Word Count 500
Hair Today; Gone Tomorrow
(The Tale of Willow Skye Cont’d)
By Sharon Collins
The very first thing ‘abody notices ‘bout the Dungeon-Master is his wolf-hound. And the very first thing ‘a body notices ‘bout his wolf-hound is its moustache, which looks just like the Dungeon-Master’s. Both man and beast sport magnificent moustaches despite their otherwise general rattiness. All the village men and some of the women wish theirs was as nice. Everyone knows the Dungeon-Master combs and waxes his and the hound’s every Sunday afore church. I myself deliver the beeswax. I particularly love deliverin’ to the Castle. The Kitchen-Cook always sends me home with fresh bannocks and butter. She sends two each; I eat three, bein’ a growin’ lad. I pray every Sunday that Jesus snitched a bannock or two in his time, and that Toby never finds out.
Just this last Sunday the priest’s was a yackin’ about them veeney sins and them mortal sins; you know, slothiness and gluttonishness and pride. That last one is the only one I ever heard of ‘afore. I understand how being proud can make ‘abody fall. Showin’ off for Willow Skye, I was danglin’ from a branch sportin’ the mightiest honeycomb! Well, with all that jigglin’, the branch broke, I fell, and you know the rest! Anyway, I was thinkin’ about that comb which got me thinkin’ about the Dungeon-Master combin’ his moustache, and I startin’ lookin’ ‘round for him. He wasn’t there. Missin’ church ain’t allowed; neither is askin’ questions. Toby thwacked me across the pate for my curiousness.
Soon as the final hallelujah, I bolted straight to the castle, right past the Kitchen-Cook. “Widrick! What’s the infernal rush?” she shouted. But I daren’t stop; I had a bad feelin’. I skidded ‘round to the Dungeon-Master’s door, and there I saw it, the most horrible sight! The Dungeon-Master’s dog was lyin’ in the sun lookin’ like a skinned rabbit!
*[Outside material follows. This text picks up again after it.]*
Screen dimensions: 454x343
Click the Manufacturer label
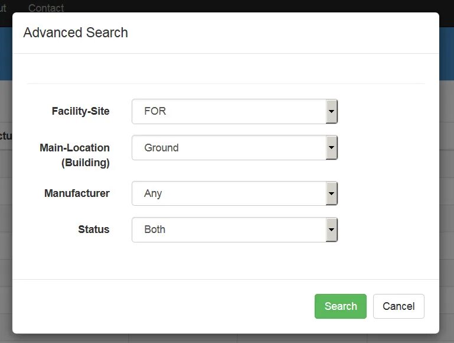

His rattiness was all gone, which was a good thing, but his amazing moustache was missin’ too! It was shaved right off! Not botherin’ with knockin’, I busted right in. There was an even awful-er sight and smell waitin’ inside. The Dungeon-Master looked worse than a skinned rabbit; he looked like a bald, skinned rabbit. All about him, messed amongst the rushes was his moustache. Chokin’ on the smell of burnin’ hair, I gasped, “What happened?”
“Pride, Widrick, pride…” is all he said, with the most sorrowful look, as he spun me about and out the door. Back in the kitchen, I learnt the terrible, tragic tale. The Kitchen-Cook told me, “Whiles combin’ and waxin’ his moustache and admirin’ his reflection in the shiny bottom of a pot, he got a little too close to the candle. The long left tail caught fire and burnt up into a stinky corkscrew. With nothin’ to cure his trouble, the Dungeon-Master had to shave the the other half off.”
“How’d the hound lose his?” I asked over a mouthful of bannock and butter. That’s when I learnt ‘bout that other sin, covetin’ I think she called it.